* [Task directions]:
Search the records below for the word "Research" and show every line where it occurs.

* [Excerpted data]:
####

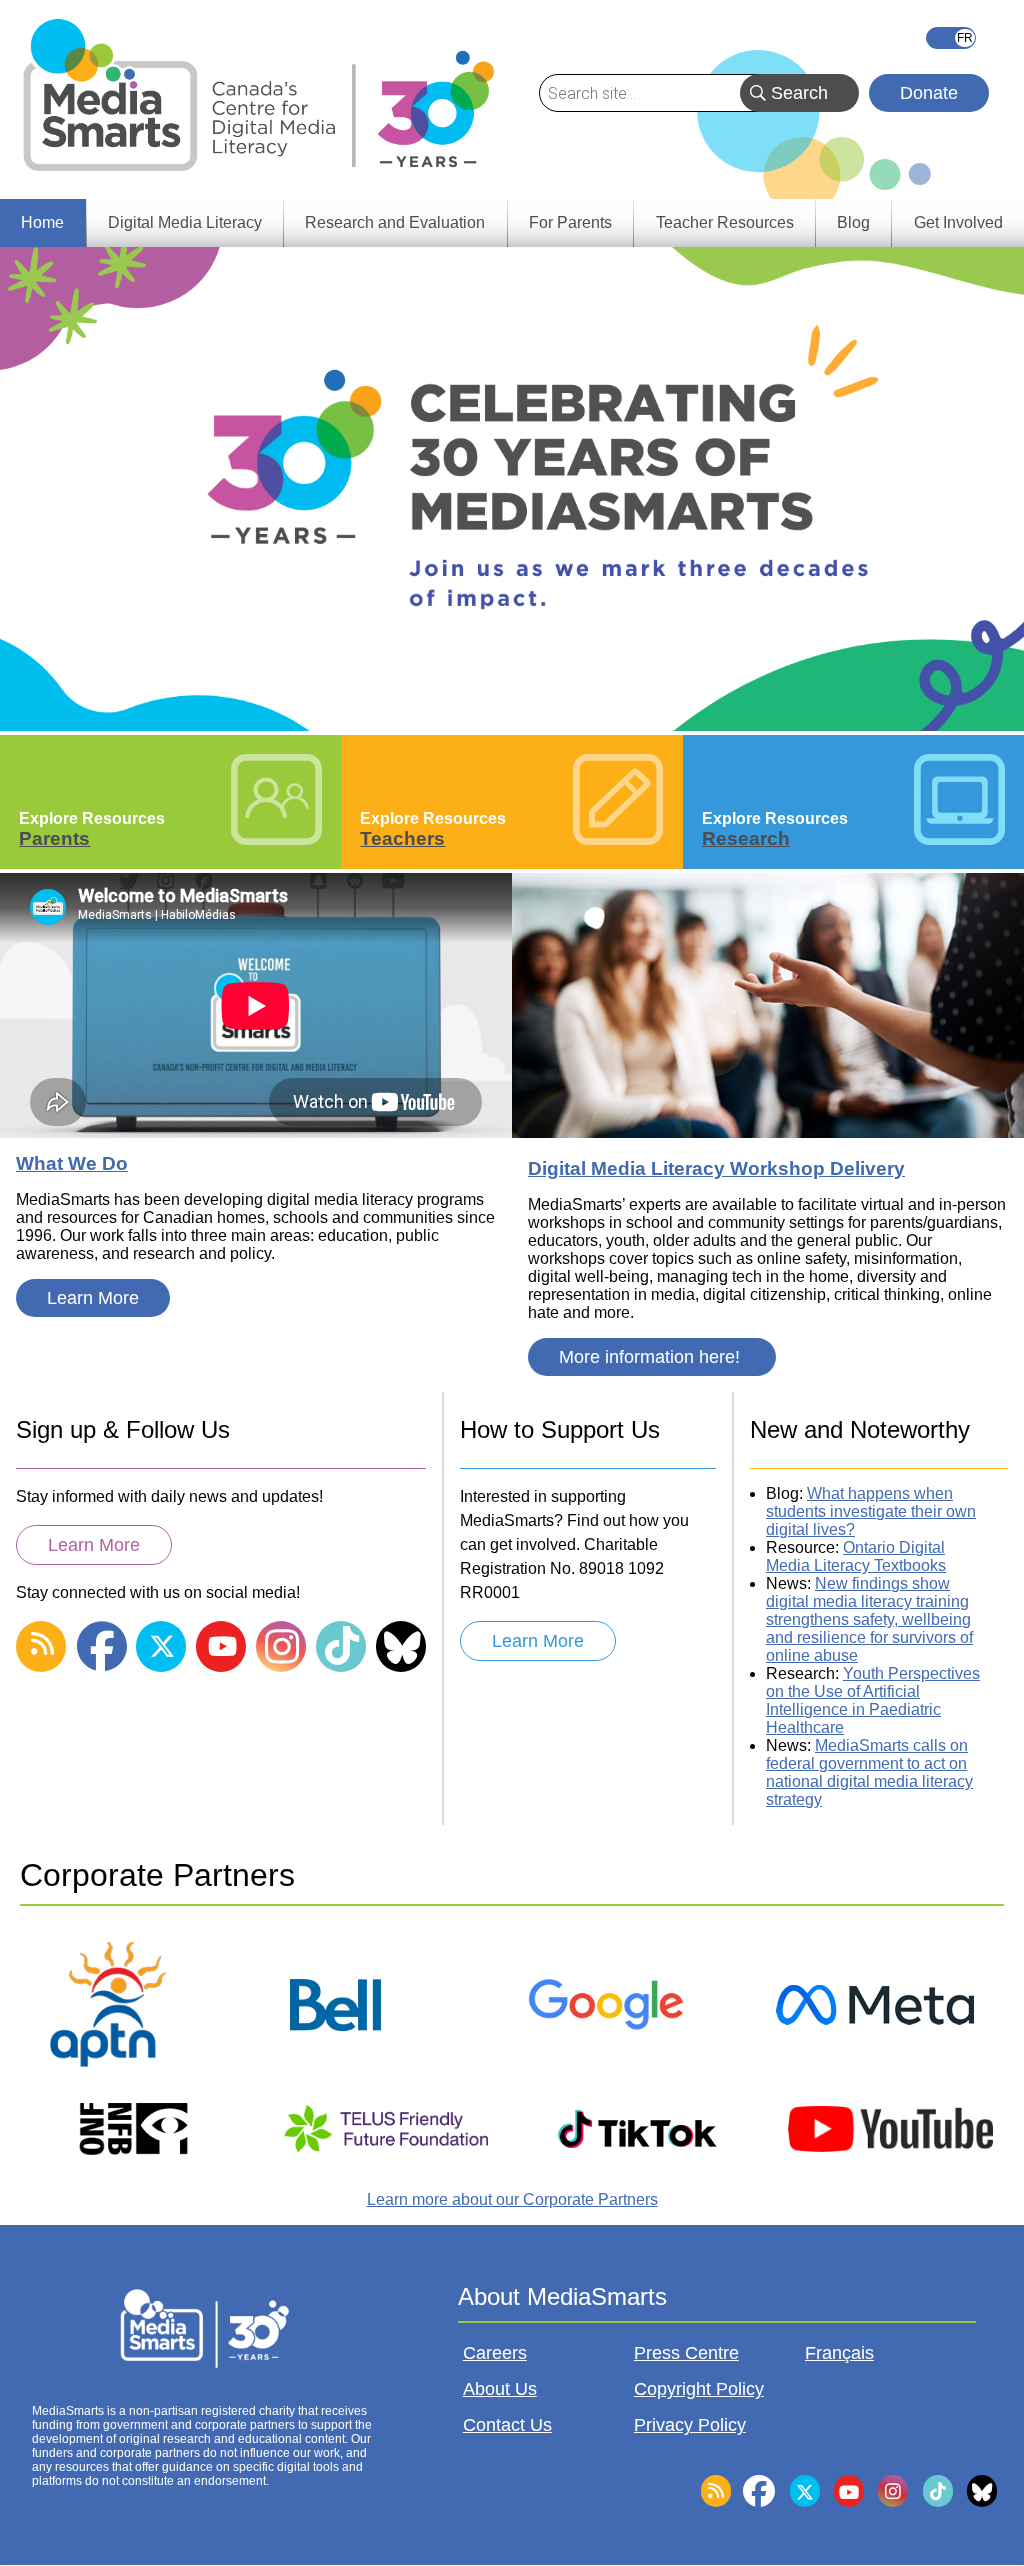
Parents (54, 838)
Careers (495, 2353)
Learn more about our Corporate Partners (512, 2199)
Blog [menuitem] (853, 222)
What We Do (72, 1163)
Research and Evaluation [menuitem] (395, 222)
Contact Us (507, 2425)
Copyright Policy (699, 2389)
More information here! (652, 1357)
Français (951, 38)
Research (746, 838)
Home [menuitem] (42, 222)
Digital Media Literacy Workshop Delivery (716, 1168)
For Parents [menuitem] (570, 222)
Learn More (93, 1298)
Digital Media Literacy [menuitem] (185, 222)
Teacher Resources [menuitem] (725, 222)
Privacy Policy (690, 2425)
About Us (500, 2389)
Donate (929, 93)
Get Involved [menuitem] (958, 222)
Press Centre (686, 2353)
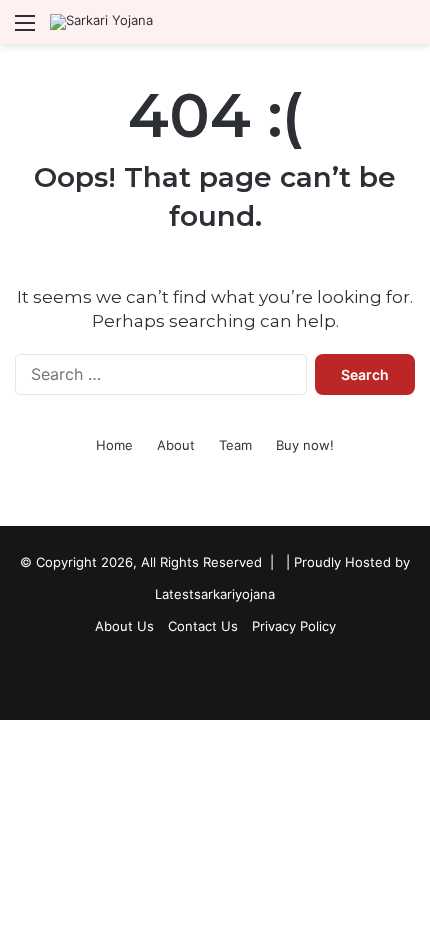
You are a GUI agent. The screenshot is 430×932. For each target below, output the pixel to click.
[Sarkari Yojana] (101, 22)
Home (114, 445)
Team (235, 445)
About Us (124, 626)
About (176, 445)
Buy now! (305, 445)
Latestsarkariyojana (215, 594)
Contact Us (203, 626)
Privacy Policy (294, 626)
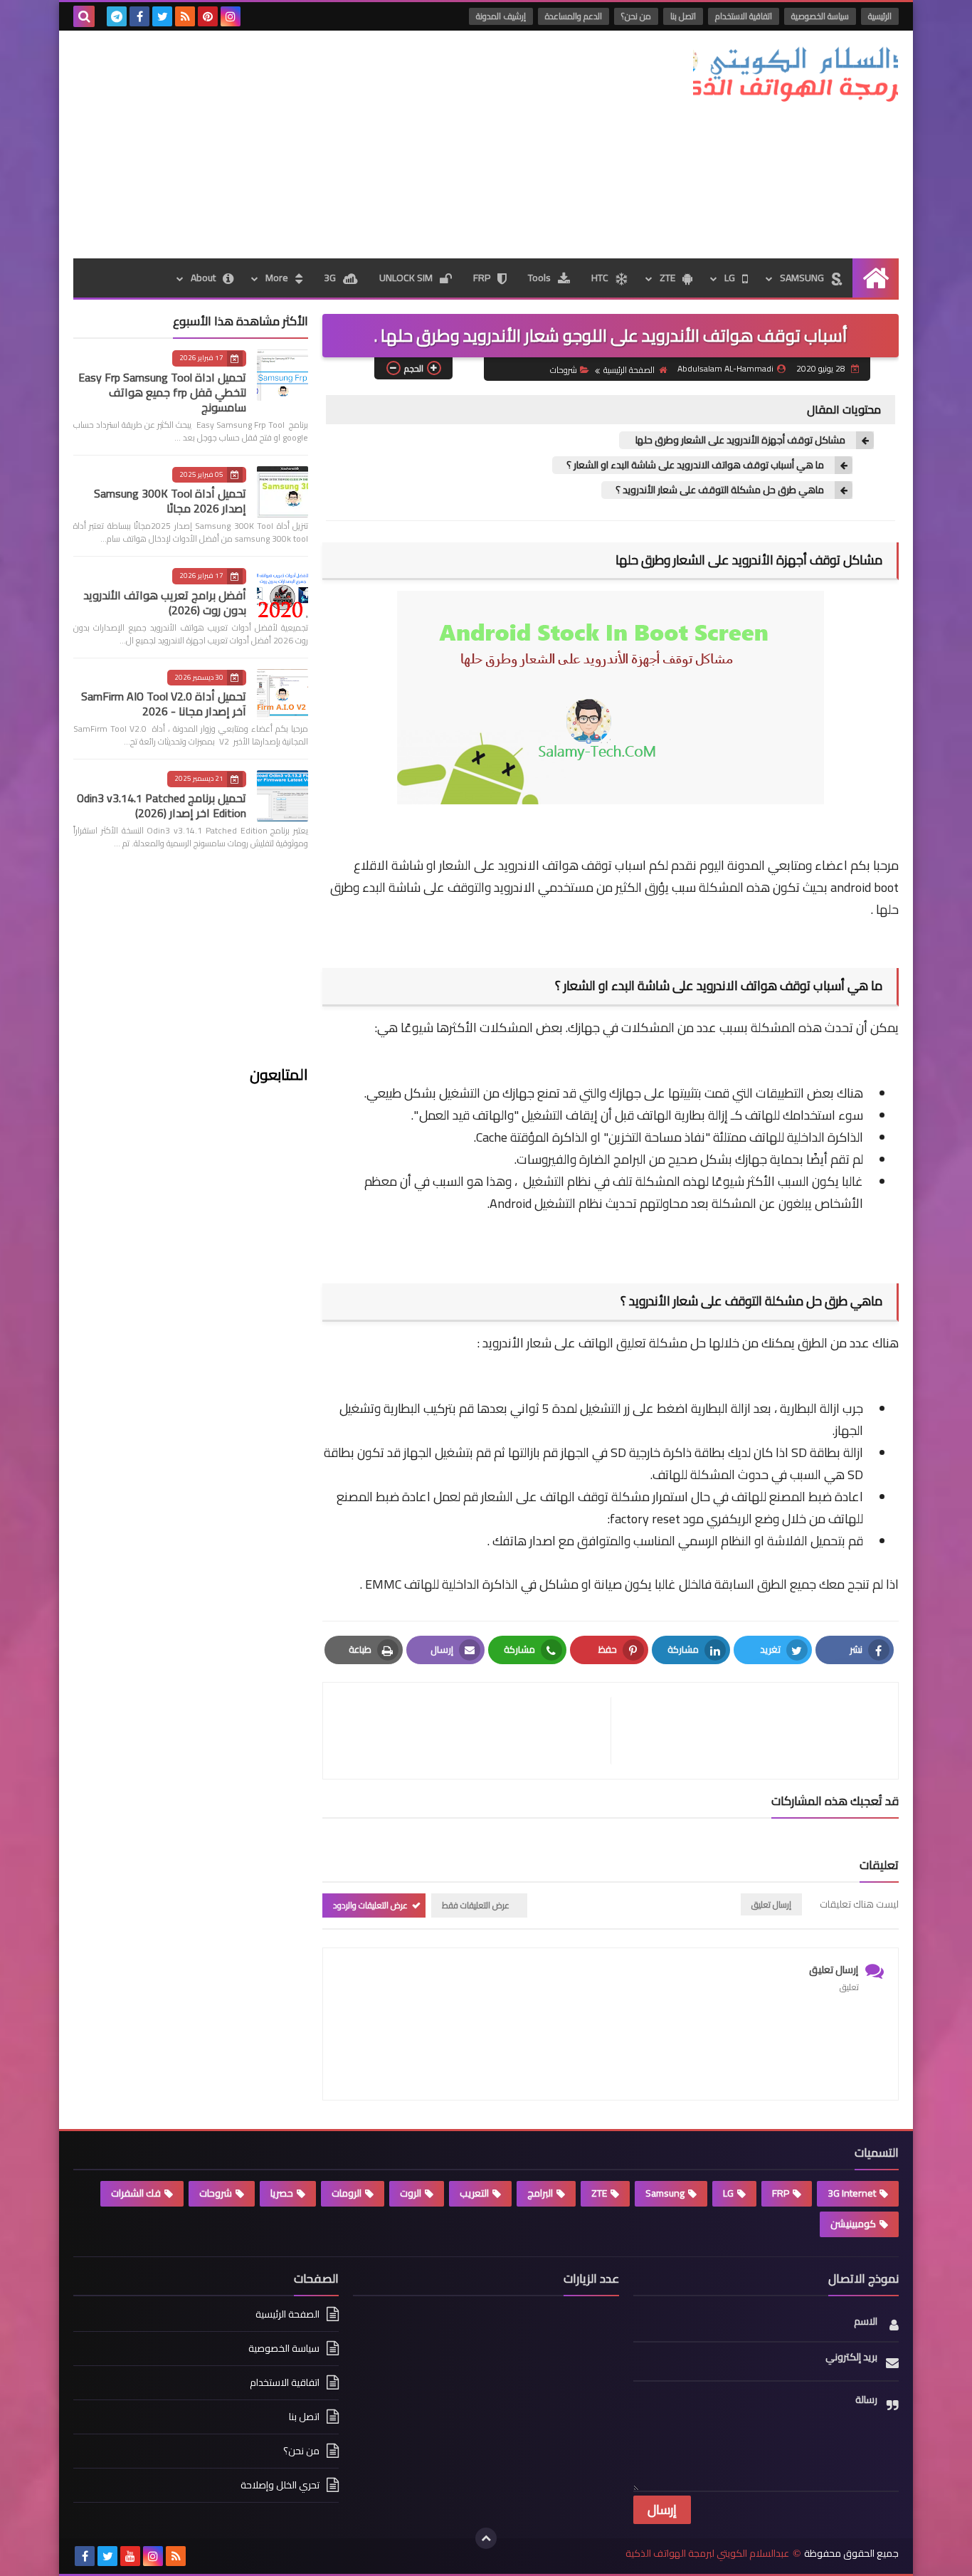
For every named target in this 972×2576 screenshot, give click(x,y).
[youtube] (130, 2556)
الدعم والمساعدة (573, 16)
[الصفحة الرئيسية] (875, 278)
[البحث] (84, 16)
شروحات (563, 369)
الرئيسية (880, 16)
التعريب (474, 2193)
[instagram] (231, 16)
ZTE (667, 277)
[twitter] (162, 16)
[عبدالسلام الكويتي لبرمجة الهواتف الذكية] (795, 75)
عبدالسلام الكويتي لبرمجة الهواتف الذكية (707, 2553)
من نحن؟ (636, 16)
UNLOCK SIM (406, 277)
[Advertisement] (332, 144)
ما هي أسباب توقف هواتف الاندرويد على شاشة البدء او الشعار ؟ (695, 465)
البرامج (540, 2193)
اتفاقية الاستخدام (743, 16)
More (276, 277)
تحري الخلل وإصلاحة (280, 2485)
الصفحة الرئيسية (629, 369)
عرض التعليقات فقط (475, 1905)
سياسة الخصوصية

####

* [Solution for this task]:
Research and Evaluation [menuitem] (395, 222)
Research (746, 838)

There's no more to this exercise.